(Saved entries)
------------------------------------------------------------

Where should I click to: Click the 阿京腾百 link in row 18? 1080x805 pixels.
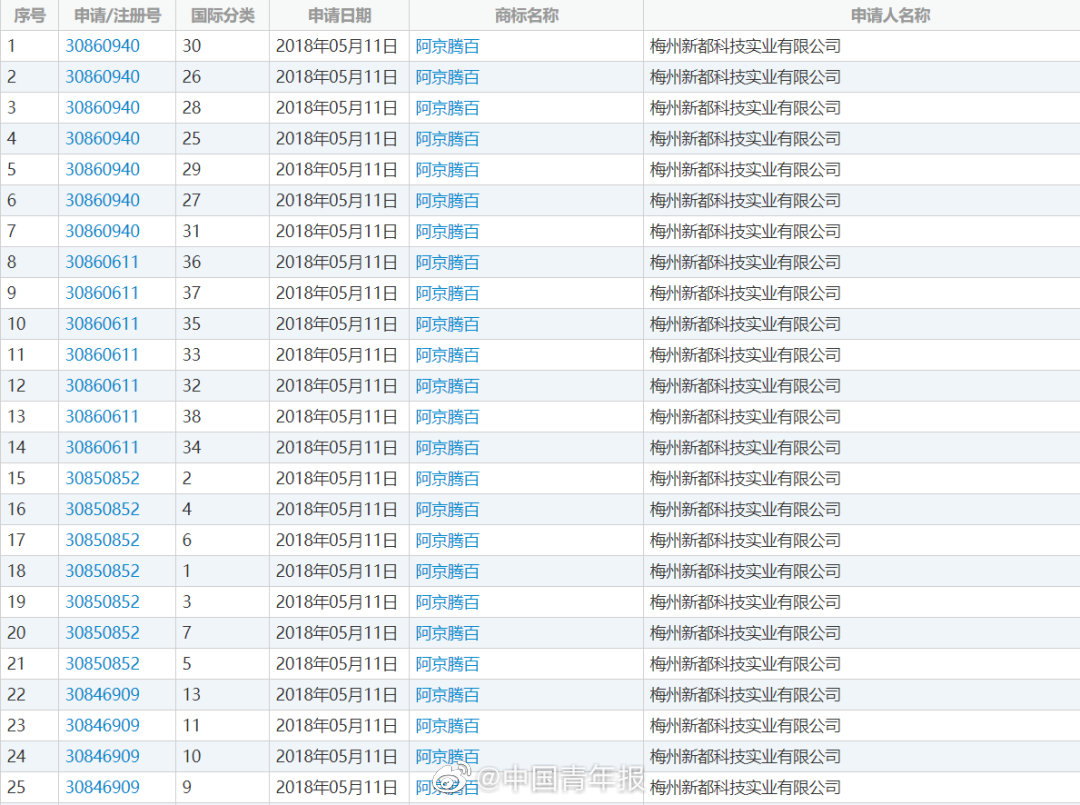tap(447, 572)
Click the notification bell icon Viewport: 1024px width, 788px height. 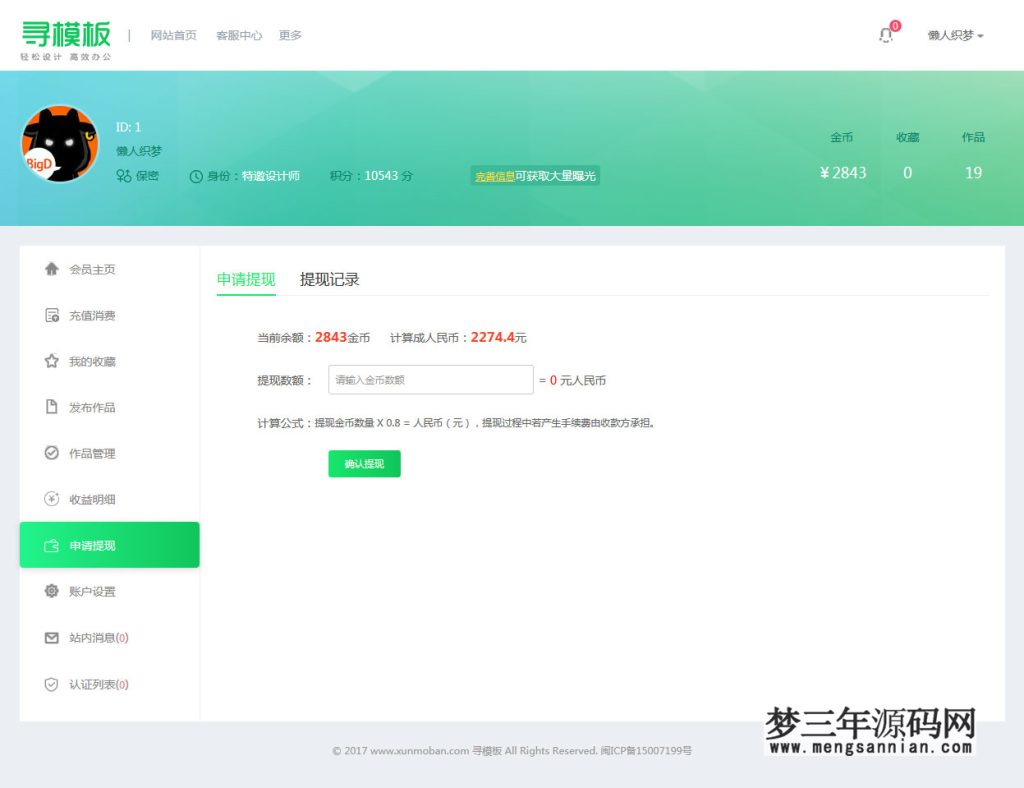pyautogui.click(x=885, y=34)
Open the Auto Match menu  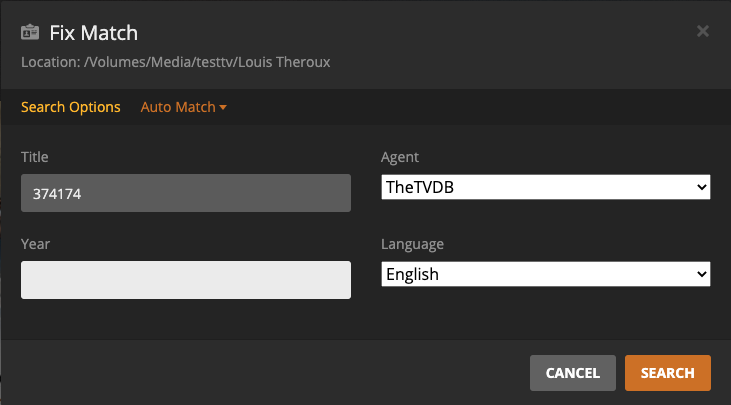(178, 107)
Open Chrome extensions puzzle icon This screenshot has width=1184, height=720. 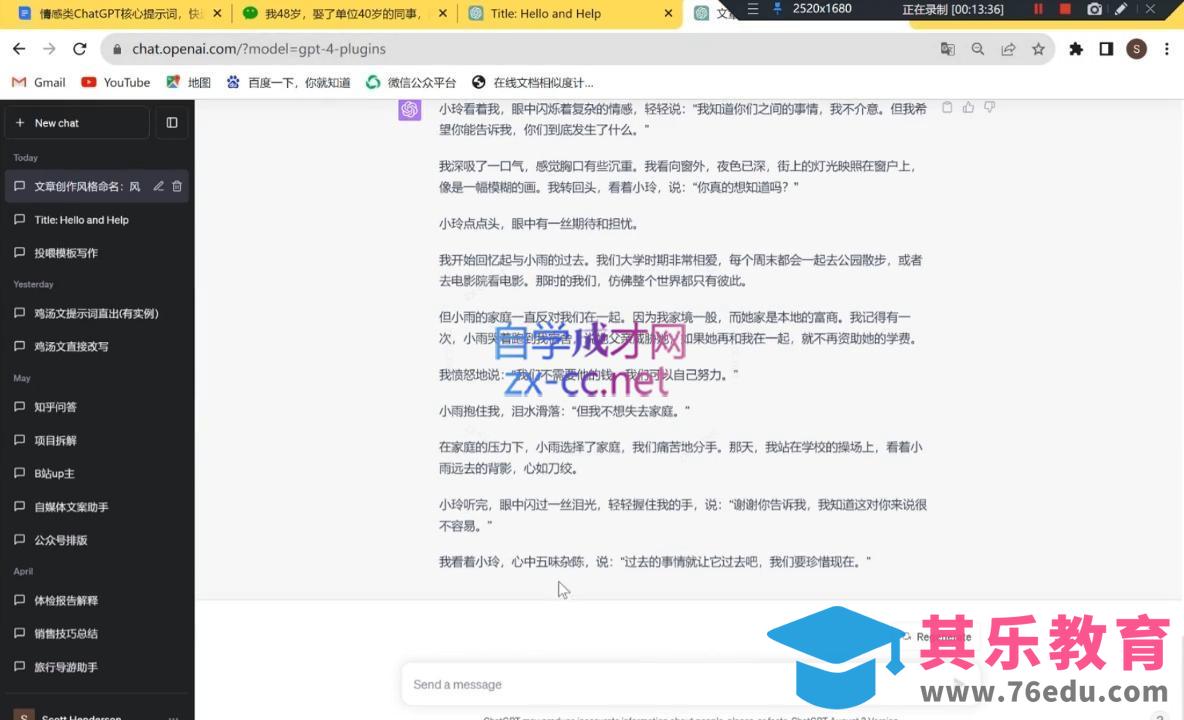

------------------------------------------------------------

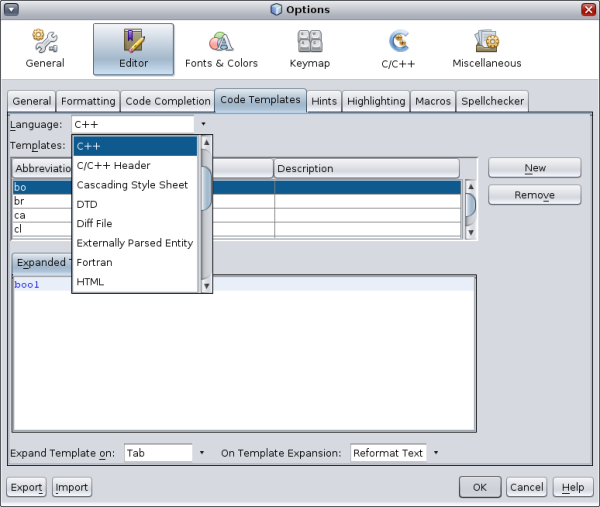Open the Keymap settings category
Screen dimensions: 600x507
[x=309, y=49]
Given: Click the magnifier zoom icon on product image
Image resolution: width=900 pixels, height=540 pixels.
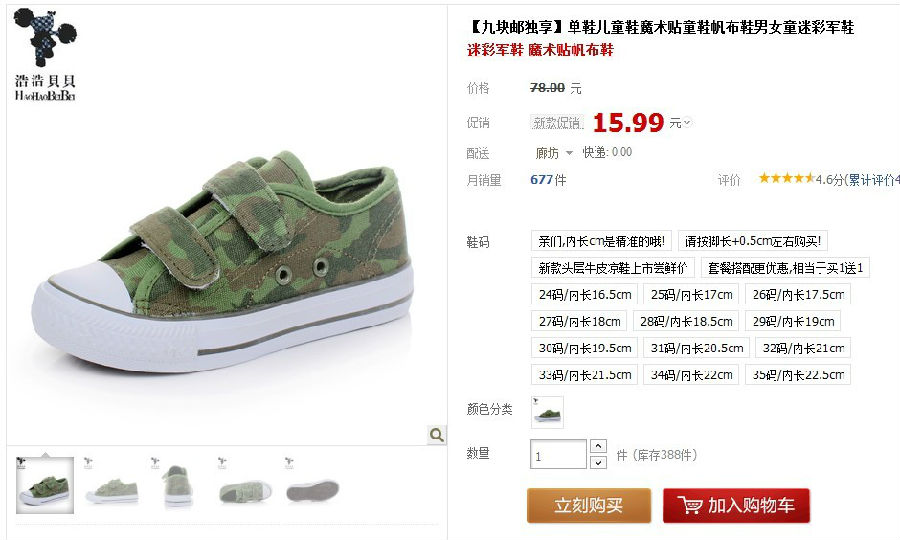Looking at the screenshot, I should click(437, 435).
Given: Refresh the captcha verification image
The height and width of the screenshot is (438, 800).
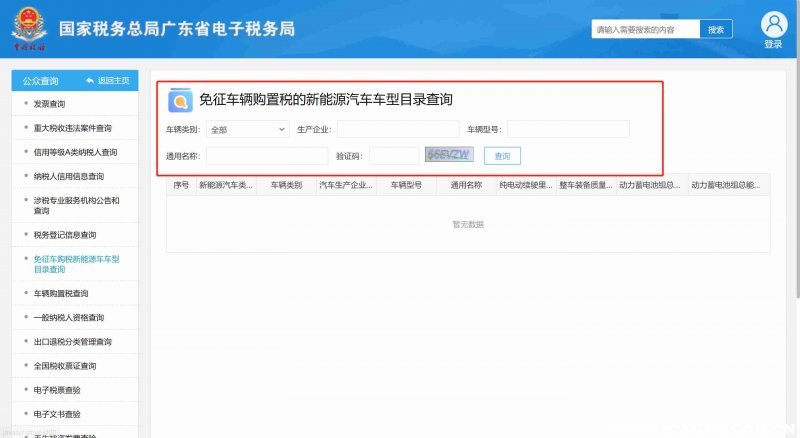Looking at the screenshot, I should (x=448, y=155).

------------------------------------------------------------

* _WHAT YOU ARE ASKED TO DO_
Could you return all lines from the data above that contain the string "Given"?

* _REPLY TO THE EXERCISE_
Given: Click the magnifier zoom icon on product image
Given: Refresh the captcha verification image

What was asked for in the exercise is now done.